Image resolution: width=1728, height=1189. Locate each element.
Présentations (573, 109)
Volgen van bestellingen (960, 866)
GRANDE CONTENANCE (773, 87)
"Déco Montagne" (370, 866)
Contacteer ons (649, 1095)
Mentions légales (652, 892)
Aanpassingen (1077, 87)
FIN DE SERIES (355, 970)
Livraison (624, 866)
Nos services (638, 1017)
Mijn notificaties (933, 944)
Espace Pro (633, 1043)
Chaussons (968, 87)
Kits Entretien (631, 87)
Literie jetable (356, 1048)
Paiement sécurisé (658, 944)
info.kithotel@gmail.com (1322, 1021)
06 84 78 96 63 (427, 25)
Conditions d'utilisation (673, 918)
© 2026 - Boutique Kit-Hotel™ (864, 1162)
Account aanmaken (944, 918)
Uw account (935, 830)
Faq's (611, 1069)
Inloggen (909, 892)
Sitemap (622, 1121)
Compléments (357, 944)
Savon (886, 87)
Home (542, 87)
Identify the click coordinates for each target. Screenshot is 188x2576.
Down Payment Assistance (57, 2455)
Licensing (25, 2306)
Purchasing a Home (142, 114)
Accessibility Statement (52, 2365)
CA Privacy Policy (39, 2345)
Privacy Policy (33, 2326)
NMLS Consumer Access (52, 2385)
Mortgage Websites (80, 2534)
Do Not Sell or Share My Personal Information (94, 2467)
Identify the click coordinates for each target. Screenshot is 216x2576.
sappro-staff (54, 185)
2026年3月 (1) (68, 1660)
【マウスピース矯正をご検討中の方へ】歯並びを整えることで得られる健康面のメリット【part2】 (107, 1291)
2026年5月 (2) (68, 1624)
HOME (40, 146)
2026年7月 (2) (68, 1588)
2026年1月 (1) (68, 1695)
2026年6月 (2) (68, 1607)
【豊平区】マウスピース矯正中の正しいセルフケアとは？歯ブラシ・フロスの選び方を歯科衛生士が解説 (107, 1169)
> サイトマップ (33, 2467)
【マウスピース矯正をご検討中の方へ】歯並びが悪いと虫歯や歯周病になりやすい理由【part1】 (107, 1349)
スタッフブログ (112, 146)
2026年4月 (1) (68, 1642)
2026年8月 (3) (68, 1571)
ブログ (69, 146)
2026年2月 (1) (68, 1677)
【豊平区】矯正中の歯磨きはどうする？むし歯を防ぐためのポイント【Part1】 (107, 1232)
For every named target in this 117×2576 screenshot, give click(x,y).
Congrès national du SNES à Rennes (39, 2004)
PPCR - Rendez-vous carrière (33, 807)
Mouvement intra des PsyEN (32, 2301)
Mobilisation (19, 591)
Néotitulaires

* **EXERCISE BRIEF**: From the first line to the last, output the records word for word.

* **TASK RESPONSE**:
Image resolution: width=1728, height=1189. Locate each element.
Présentations (573, 109)
Volgen van bestellingen (960, 866)
GRANDE CONTENANCE (773, 87)
"Déco Montagne" (370, 866)
Contacteer ons (649, 1095)
Mentions légales (652, 892)
Aanpassingen (1077, 87)
FIN DE SERIES (355, 970)
Livraison (624, 866)
Nos services (638, 1017)
Mijn notificaties (933, 944)
Espace Pro (633, 1043)
Chaussons (968, 87)
Kits Entretien (631, 87)
Literie jetable (356, 1048)
Paiement sécurisé (658, 944)
info.kithotel@gmail.com (1322, 1021)
06 84 78 96 63 (427, 25)
Conditions d'utilisation (673, 918)
© 2026 - Boutique Kit-Hotel™ (864, 1162)
Account aanmaken (944, 918)
Uw account (935, 830)
Faq's (611, 1069)
Inloggen (909, 892)
Sitemap (622, 1121)
Compléments (357, 944)
Savon (886, 87)
Home (542, 87)
Identify the click coordinates for each target. Screenshot is 188x2576.
Down Payment Assistance (57, 2455)
Licensing (25, 2306)
Purchasing a Home (142, 114)
Accessibility Statement (52, 2365)
CA Privacy Policy (39, 2345)
Privacy Policy (33, 2326)
NMLS Consumer Access (52, 2385)
Mortgage Websites (80, 2534)
Do Not Sell or Share My Personal Information (94, 2467)
Identify the click coordinates for each target. Screenshot is 216x2576.
sappro-staff (54, 185)
2026年3月 (1) (68, 1660)
【マウスピース矯正をご検討中の方へ】歯並びを整えることで得られる健康面のメリット【part2】 (107, 1291)
2026年5月 (2) (68, 1624)
HOME (40, 146)
2026年7月 (2) (68, 1588)
2026年1月 (1) (68, 1695)
2026年6月 (2) (68, 1607)
【豊平区】マウスピース矯正中の正しいセルフケアとは？歯ブラシ・フロスの選び方を歯科衛生士が解説 (107, 1169)
> サイトマップ (33, 2467)
【マウスピース矯正をご検討中の方へ】歯並びが悪いと虫歯や歯周病になりやすい理由【part1】 (107, 1349)
スタッフブログ (112, 146)
2026年4月 (1) (68, 1642)
2026年8月 (3) (68, 1571)
ブログ (69, 146)
2026年2月 (1) (68, 1677)
【豊平区】矯正中の歯磨きはどうする？むし歯を防ぐためのポイント【Part1】 (107, 1232)
For every named target in this 117×2576 screenshot, give click(x,y).
Congrès national du SNES à Rennes (39, 2004)
PPCR - Rendez-vous carrière (33, 807)
Mouvement intra des PsyEN (32, 2301)
Mobilisation (19, 591)
Néotitulaires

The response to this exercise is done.